##Overview
monitoring_check
is a puppet module to create Sensu checks.
These are special Sensu checks, that are designed to operate with the
Yelp sensu_handlers
, for multi-team environments.
The monitoring_check
definition allows applications to define their behavior,
including how noisy they are, which teams get notified, and how.
# Page the operations team if cron isn't running
monitoring_check { 'cron':
alert_after => '5m',
check_every => '1m',
page => true,
team => 'operations',
runbook => 'http://lmgtfy.com/?q=cron',
command => "/usr/lib/nagios/plugins/check_procs -C crond -c 1:30 -t 30 ",
require => Class['cron']
}
Please see init.pp
for a full list of parameters. They are documented
in the standard puppet doc format.
By default, monitoring_check will expose the Team Data as JSON in
/etc/sensu/team_data.json
by accessing the team_data
key. This file is
designed to be used by non-puppet clients, to help with validation.
However, it could potentially contain sensitive information. It can be disabled by
setting monitoring_check::params::expose_team_data
to false.
Note: Team data is always exposed on the sensu-server.
monitoring_check
runs on sensu clients. It is called by sensu-client
process
on each host it is configured on. In order to support more complex monitoring
scenarios, we built the following types of checks that run on sensu servers.

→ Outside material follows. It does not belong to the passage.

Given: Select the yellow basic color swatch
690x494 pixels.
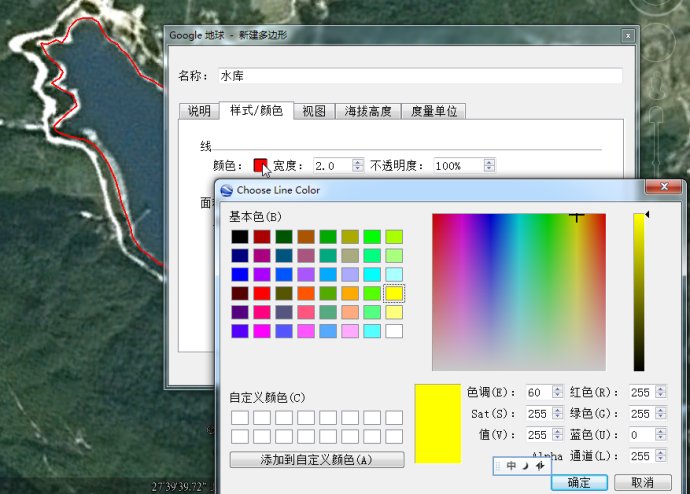Looking at the screenshot, I should [x=394, y=293].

Given a name of the event, this check obtains current status of this event for all clients, discards stale values, calculates percentage of clients where this event has been triggered and triggers its own event if this percentage is higher than a configurable threshold.
A common use for this cluster check is where each host runs a check that is not handled by notification handlers and cluster check is deployed to page or ticket when this check starts failing on some number of clients. This helps reduce monitoring noise - as in "don't page when a single web server is slow, page when many web servers are slow."

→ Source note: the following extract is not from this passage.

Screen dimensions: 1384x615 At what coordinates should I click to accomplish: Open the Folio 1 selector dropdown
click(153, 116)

Server side check usually checks something external to the host it is running on - for example, a piece of hardware that can be pinged but can't run sensu checks itself.
Common use case could be hit a URL and alert on HTTP 500, for example. Server side checks have a built-in HA mechanism that ensures a single run of the check per time period (configurable) regardless of how many sensu servers you have in this cluster.
Fleet check runs on sensu servers. It's meant for situations where it's desirable to run the check in centralized location but trigger separate events for individual clients.
For example, you could have a script that talks to cloud provider API, obtains a list of hosts, checks something and then triggers events for each client individually.
Another use case could be something like "trigger some event for the slowest 5% of clients of a certain type (say, database servers)."
This wrapper only works with the Yelp handlers. The secret is that a sensu check can declare arbitrary key-value pairs in its event data.
Then, the special handlers can pick up these key-values and make decisions based on them.
For example, monitoring_check
can set a notification_email
entry, and
the Yelp email handler can pick up on this entry and send emails specifically
to the specified email address.
Contrast this with traditional sensu handlers, where the destination email address is configuration the handler, not the check.
Apache 2.
Open an issue or fork and open a Pull Request
Please do not attempt to use monitoring_check
without Yelp's sensu_handlers
unless you intend to write your own custom handlers.